News / 23 March 2016
The image shows reconstitution of a rat skull by micro computed tomography (microCT). Two circular bone defects on the calvaria were regenerated after two months by the local delivery of engineered human growth factors. Mikaël Martino
The image shows reconstitution of a rat skull by micro computed tomography (microCT).

We have the ability to regenerate our bones after minor fractures throughout most of our adult life. But our bones are unable to effectively and efficiently recover from larger defects such as osteoporosis. In recent years, our immune system has increasingly been associated with healing our injuries and is a running hopeful as a regenerative medicine option.

To pursue this goal, EMBL Australia has brought on board Prof. Mikaël Martino as a group leader who studies the involvement of our immune system during bone regeneration.

After an injury, our body releases signals that regulates our immune response, such as activating immunes cells to participate in our body’s defence. However, the signals that are release do not always positively influence repair. Prof. Martino and his team identified that specific signals released after bone injury actually impairs the regenerative capacity of stem cells.

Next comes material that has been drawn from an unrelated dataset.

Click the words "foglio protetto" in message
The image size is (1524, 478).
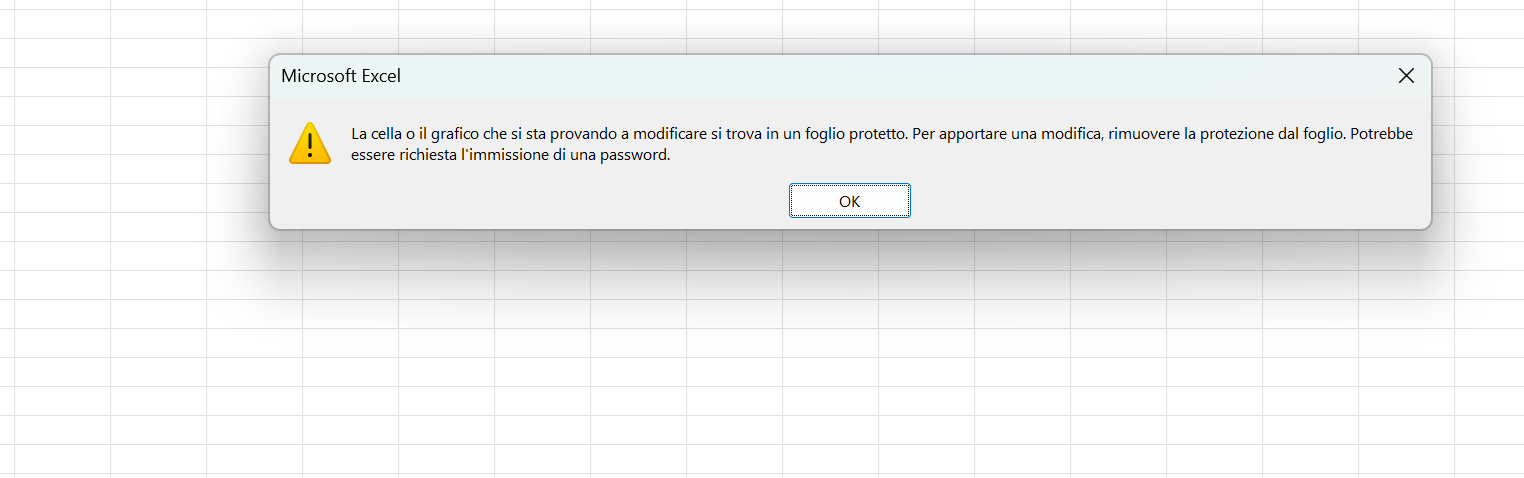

To counter this impairment, Prof. Martino developed a stem cell delivery system that inhibited these impairing signals during bone regeneration. What he saw was amazing; a significant improvement in a stem cell based bone regeneration after a critical bone defect. Prof. Martino work highlights that controlling the immune response is a key to unlocking successful regenerative strategies.

Prof. Mikaël Martino’s paper highlighting these results is titled ‘Inhibition of IL-1R1/MyD88 signalling promotes mesenchymal stem cell-driven tissue regeneration’ and was published in ‘Nature Communications’.